A groundbreaking study from the Indian Institute of Management (IIM) Lucknow has revealed a significant financial paradox for Indian corporations. The research indicates that mandatory Corporate Social Responsibility (CSR) spending can inadvertently lead to a higher cost of raising equity capital, as investors may view the expenditure as a regulatory burden rather than a value-adding strategy.
The Research Methodology and Core Findings
Conducted by Professor Seshadev Sahoo and his team, the study meticulously analyzed data from 484 Indian companies between 2014 and 2020. These firms were engaged in poverty alleviation initiatives under the CSR mandate of the Companies Act, 2013. To derive robust insights, the researchers employed the advanced Ohlson and Juettner-Nauroth (OJ) model alongside multiple econometric approaches to assess the financial impact of mandated CSR.
The findings, published in the Journal of Accounting in Emerging Economies, established a clear positive correlation between mandatory CSR expenditure and a company's implied cost of equity (CoE). "This signifies that there is a great deal of CSR expenditure that is mandatory and that there is a greater return on equity that is required by the investors," explained Professor Sahoo. Essentially, when investors perceive CSR as a forced compliance cost, their confidence dips, demanding higher returns for the perceived increased risk, which elevates the firm's cost of capital.
The Service Sector Exception and Strategic Imperative
Interestingly, the study uncovered a notable exception. Firms in the service sector demonstrated a contrasting trend, where current-year CSR spending actually lowered their cost of equity. Professor Sahoo theorized that this could be because investors reward service-oriented companies more readily for CSR efforts, as their business models are inherently more reliant on reputation, customer trust, and intangible assets.
This dichotomy underscores the study's central recommendation. The research strongly advocates for companies to move beyond tick-box compliance and towards authentic, strategically aligned CSR. "If companies make an authentic commitment rather than mere compliance, by aligning CSR with their core business values, they can unlock financial benefits," Sahoo emphasized. Strategically chosen initiatives can enhance investor trust, reduce perceived risk, and ultimately lower the cost of raising equity.

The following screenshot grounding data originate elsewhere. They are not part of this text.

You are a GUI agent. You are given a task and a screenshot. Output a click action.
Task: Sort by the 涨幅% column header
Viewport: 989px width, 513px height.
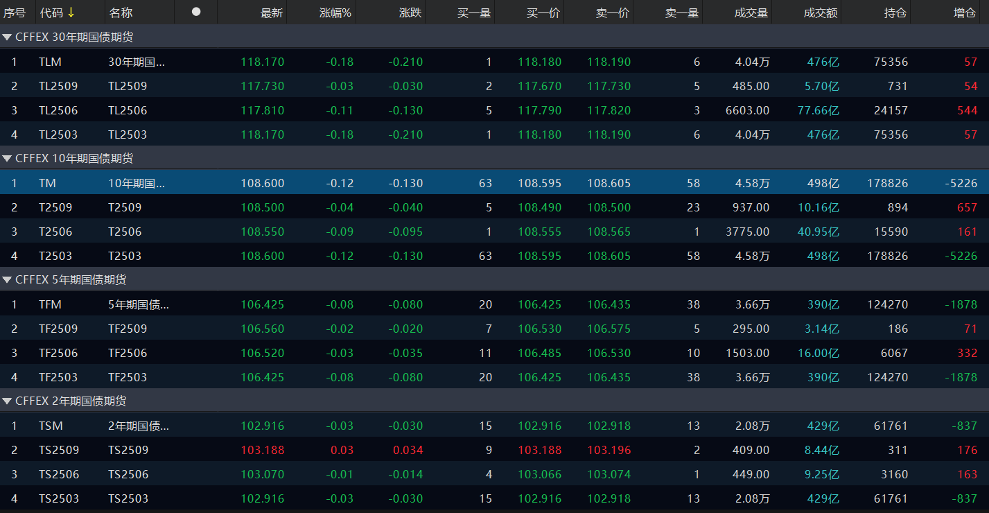[335, 12]
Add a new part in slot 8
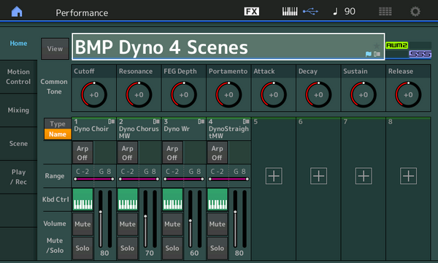 [x=408, y=176]

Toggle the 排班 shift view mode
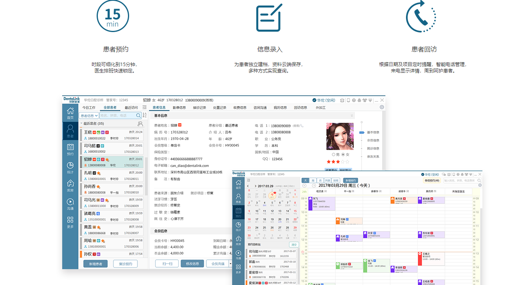click(x=335, y=180)
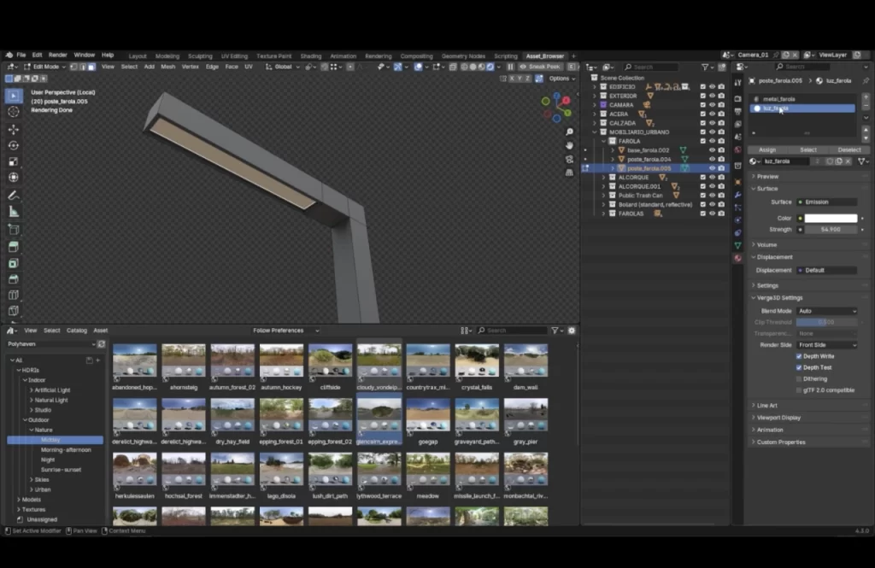Select the Move tool in the viewport toolbar
This screenshot has width=875, height=568.
[x=11, y=128]
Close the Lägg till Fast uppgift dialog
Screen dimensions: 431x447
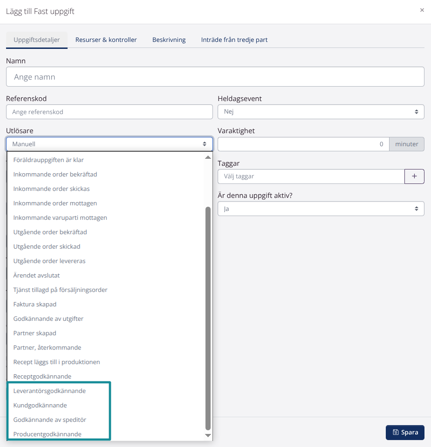tap(422, 10)
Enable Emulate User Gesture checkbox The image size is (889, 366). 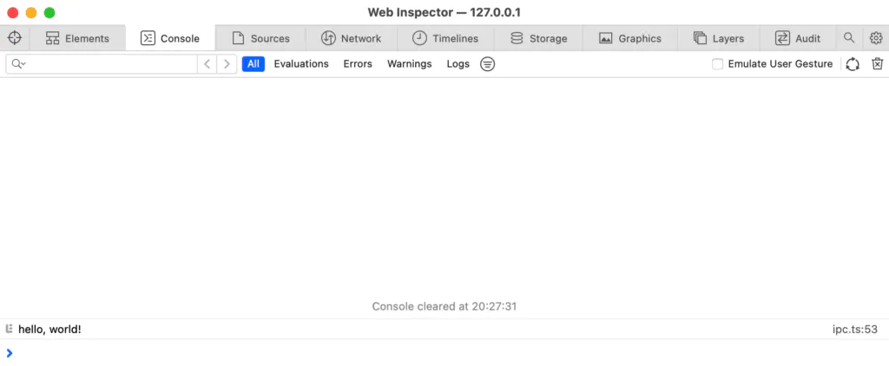click(718, 64)
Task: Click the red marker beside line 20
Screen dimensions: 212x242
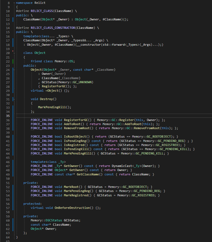Action: point(13,51)
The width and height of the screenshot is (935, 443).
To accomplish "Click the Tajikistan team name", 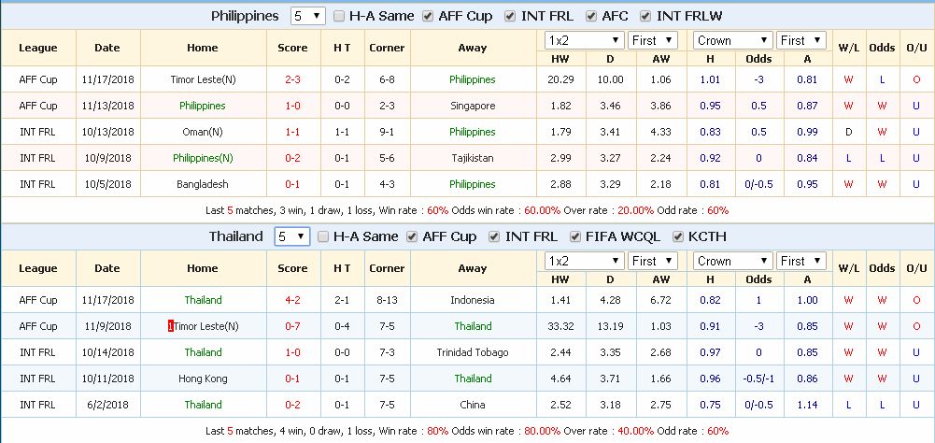I will pos(472,158).
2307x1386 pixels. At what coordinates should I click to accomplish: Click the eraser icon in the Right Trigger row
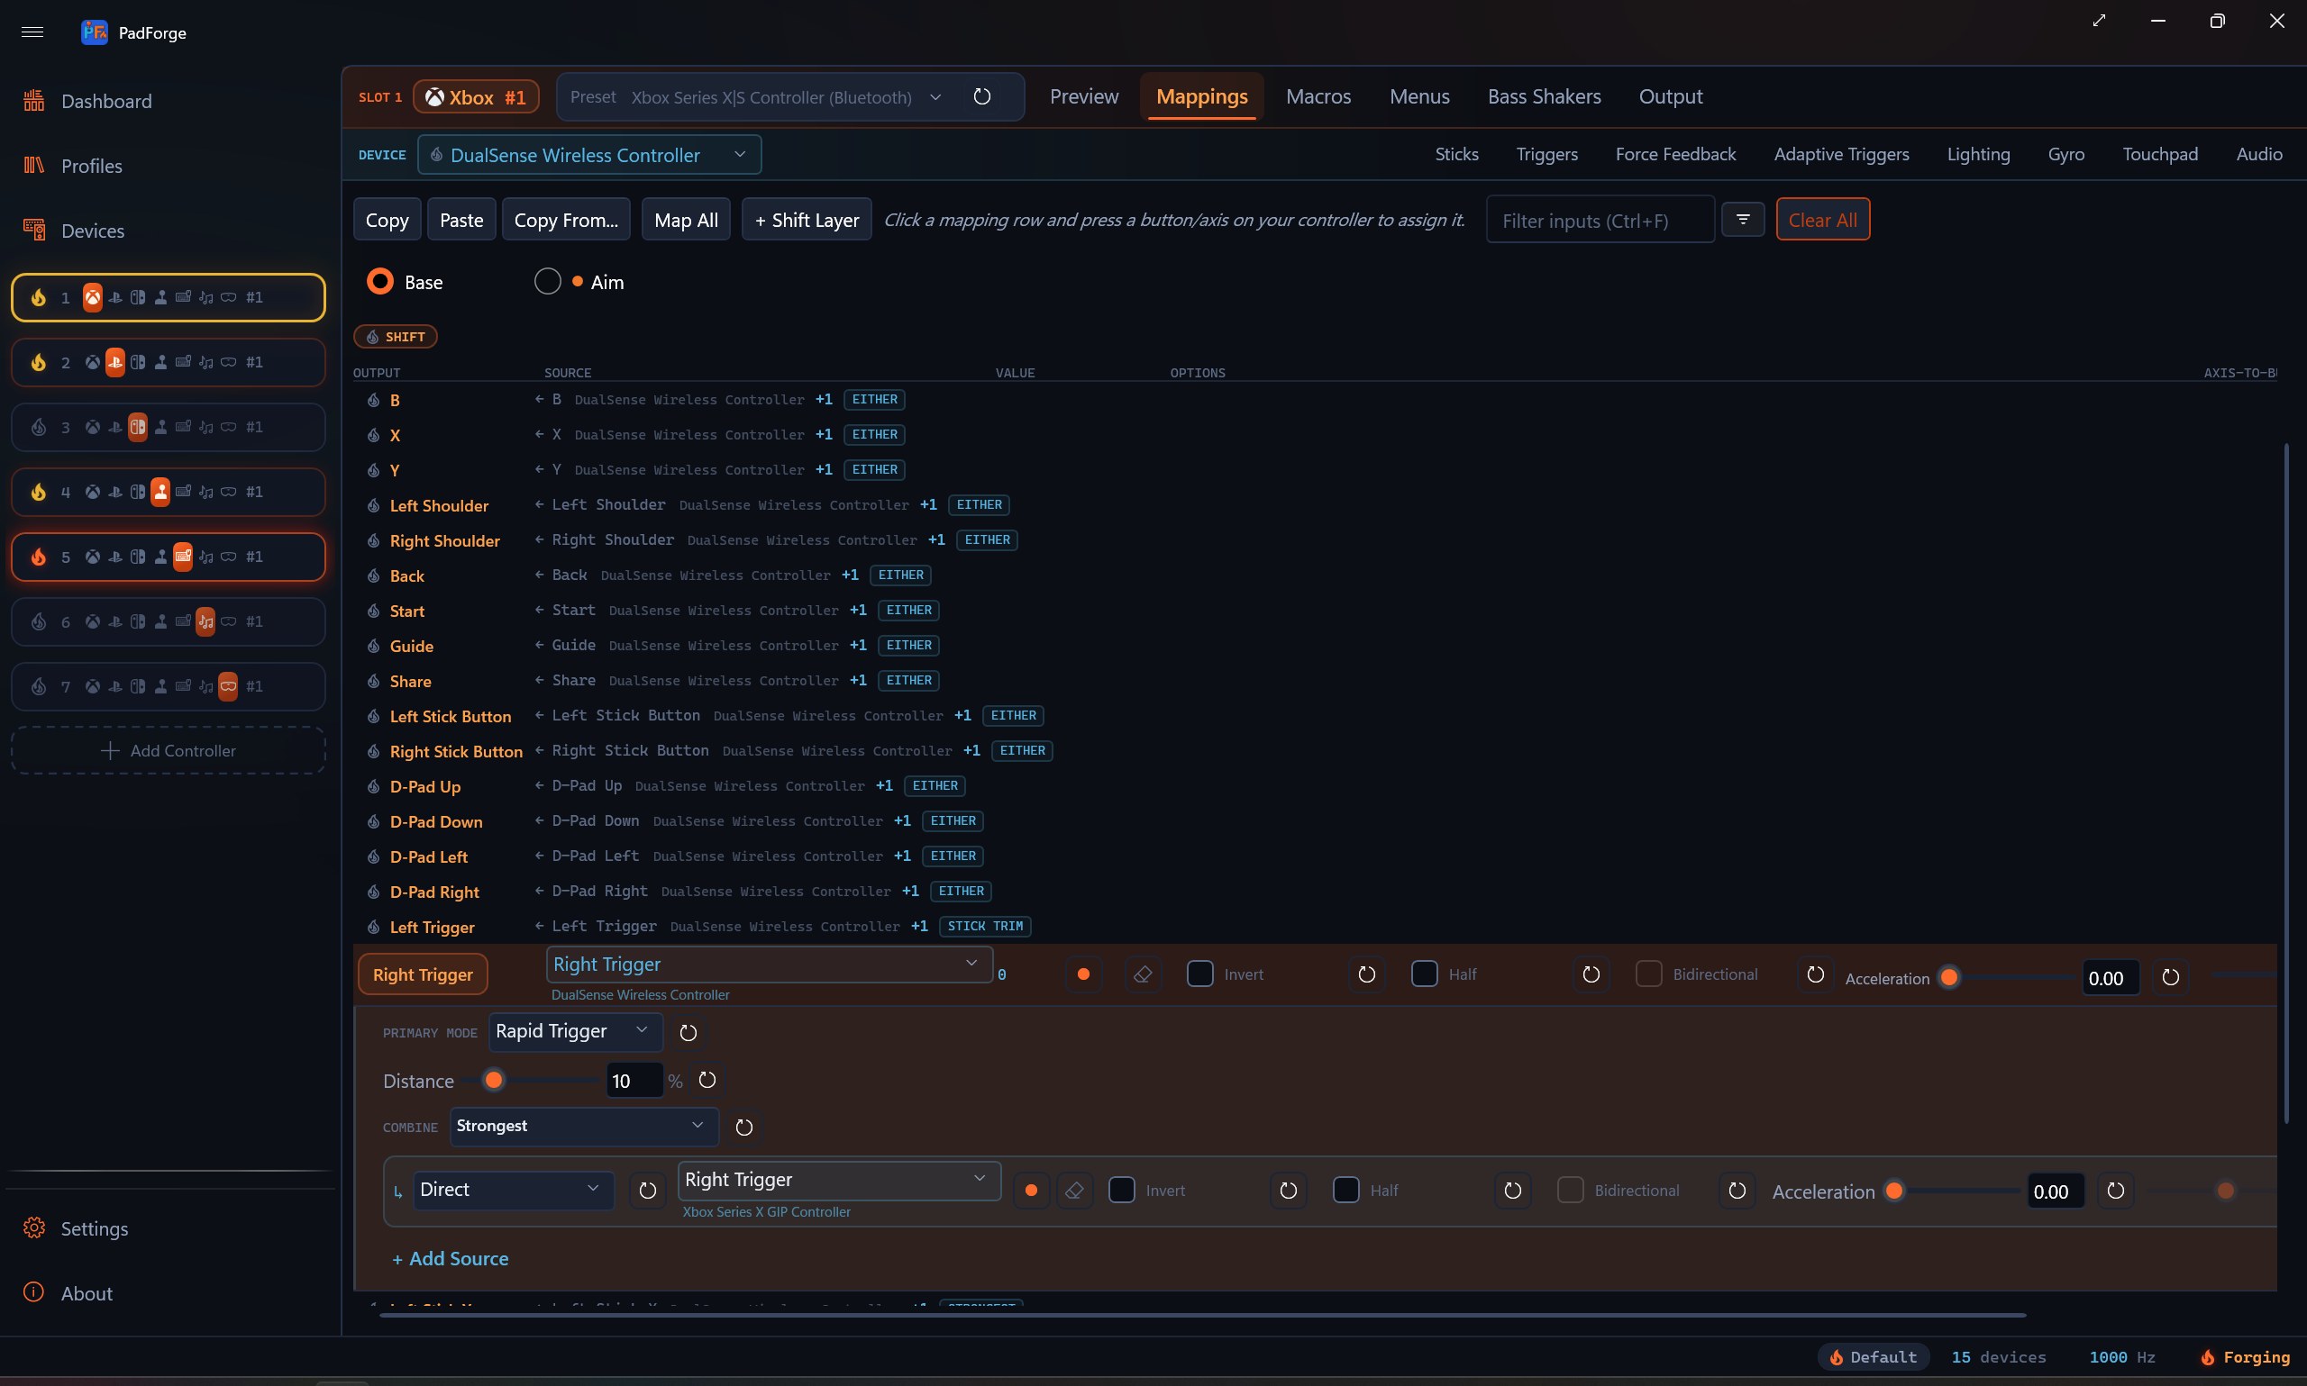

Broader Societal Impact and Long-Term Vision
Beyond the balance sheet, the study highlights the profound societal potential of genuine CSR engagement. When implemented with sincerity, CSR programs do more than improve a company's financial standing; they strengthen corporate reputation, build stakeholder trust, and contribute meaningfully to national goals.
Specifically, well-planned CSR initiatives in poverty alleviation directly support Sustainable Development Goal 1 (SDG 1), which aims to end poverty. The research concludes that a thoughtful, strategic approach to CSR can create a powerful synergy, delivering both long-term corporate advantages and substantial societal impact for India.